## WHAT THIS TASK INVOLVES
Please return the lines from the one with "You are a computer-use agent." through the end of the listing below, word for word, with every picture left out.

## RECORDS FOR THIS TASK
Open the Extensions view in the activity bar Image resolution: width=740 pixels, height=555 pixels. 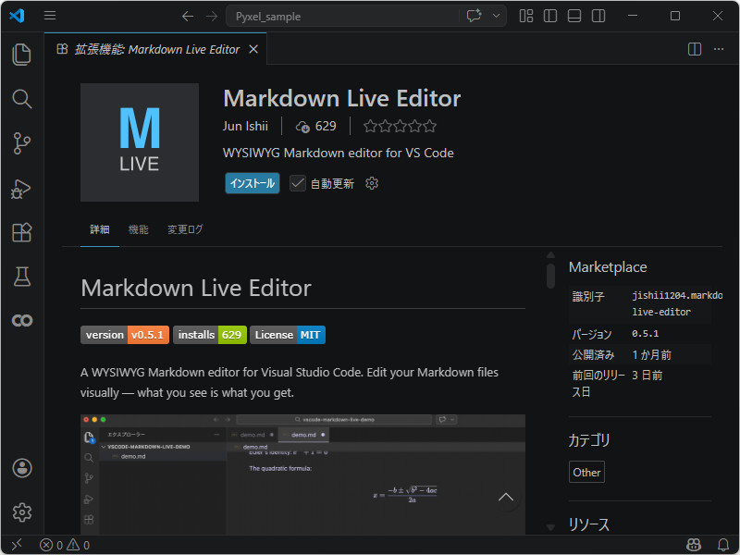point(22,232)
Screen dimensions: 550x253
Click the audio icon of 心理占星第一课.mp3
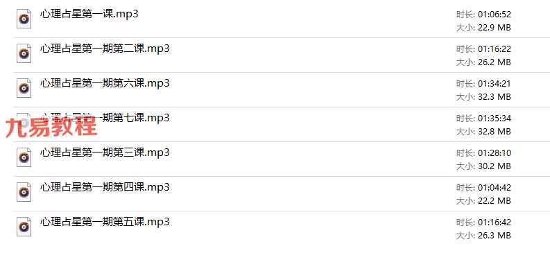24,19
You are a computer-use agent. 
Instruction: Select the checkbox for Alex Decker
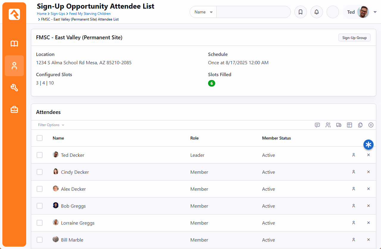click(40, 189)
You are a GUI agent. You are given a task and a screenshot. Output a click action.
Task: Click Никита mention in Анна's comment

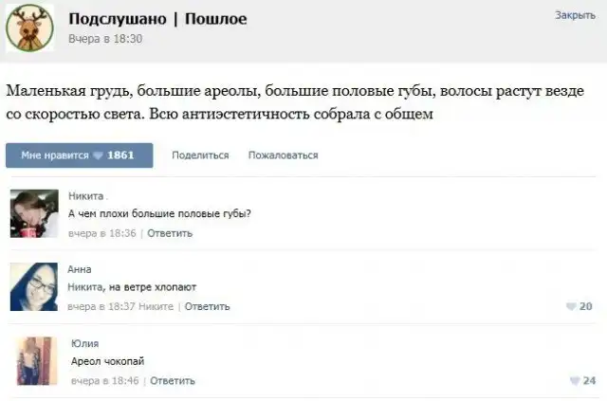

## TASK RESPONSE
You are a computer-use agent. 
Instruction: Select the checkbox for Alex Decker
click(40, 189)
You are a GUI agent. You are given a task and a screenshot. Output a click action.
Task: Click Никита mention in Анна's comment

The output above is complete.